- [Your goal] Could you transcribe every entry exactly, leaving nothing out?

- [Data shown]
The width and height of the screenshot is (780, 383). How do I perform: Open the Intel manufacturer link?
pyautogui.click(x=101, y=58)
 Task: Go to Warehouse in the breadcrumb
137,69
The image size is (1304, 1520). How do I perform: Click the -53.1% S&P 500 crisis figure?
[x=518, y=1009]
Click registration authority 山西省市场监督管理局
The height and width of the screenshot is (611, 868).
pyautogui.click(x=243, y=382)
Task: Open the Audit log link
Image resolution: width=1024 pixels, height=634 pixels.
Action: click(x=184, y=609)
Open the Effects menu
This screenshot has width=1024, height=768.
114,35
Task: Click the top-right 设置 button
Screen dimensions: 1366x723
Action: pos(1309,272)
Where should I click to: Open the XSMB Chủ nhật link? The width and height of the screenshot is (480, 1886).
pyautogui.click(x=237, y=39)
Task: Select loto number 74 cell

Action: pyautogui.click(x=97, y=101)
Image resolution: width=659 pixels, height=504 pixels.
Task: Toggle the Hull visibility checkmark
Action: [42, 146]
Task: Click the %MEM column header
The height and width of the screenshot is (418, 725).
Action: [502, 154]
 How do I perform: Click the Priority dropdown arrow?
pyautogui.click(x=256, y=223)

- [Result]
The width and height of the screenshot is (780, 383). How do I perform: Open the Intel manufacturer link?
pyautogui.click(x=101, y=58)
 Task: Go to Warehouse in the breadcrumb
137,69
The image size is (1304, 1520). How do I perform: Click the -53.1% S&P 500 crisis figure?
[x=518, y=1009]
Click registration authority 山西省市场监督管理局
The height and width of the screenshot is (611, 868).
pyautogui.click(x=243, y=382)
Task: Open the Audit log link
Image resolution: width=1024 pixels, height=634 pixels.
Action: click(x=184, y=609)
Open the Effects menu
This screenshot has width=1024, height=768.
114,35
Task: Click the top-right 设置 button
Screen dimensions: 1366x723
Action: pos(1309,272)
Where should I click to: Open the XSMB Chủ nhật link? The width and height of the screenshot is (480, 1886).
pyautogui.click(x=237, y=39)
Task: Select loto number 74 cell

Action: pyautogui.click(x=97, y=101)
Image resolution: width=659 pixels, height=504 pixels.
Task: Toggle the Hull visibility checkmark
Action: [42, 146]
Task: Click the %MEM column header
The height and width of the screenshot is (418, 725).
Action: [502, 154]
 How do I perform: Click the Priority dropdown arrow?
pyautogui.click(x=256, y=223)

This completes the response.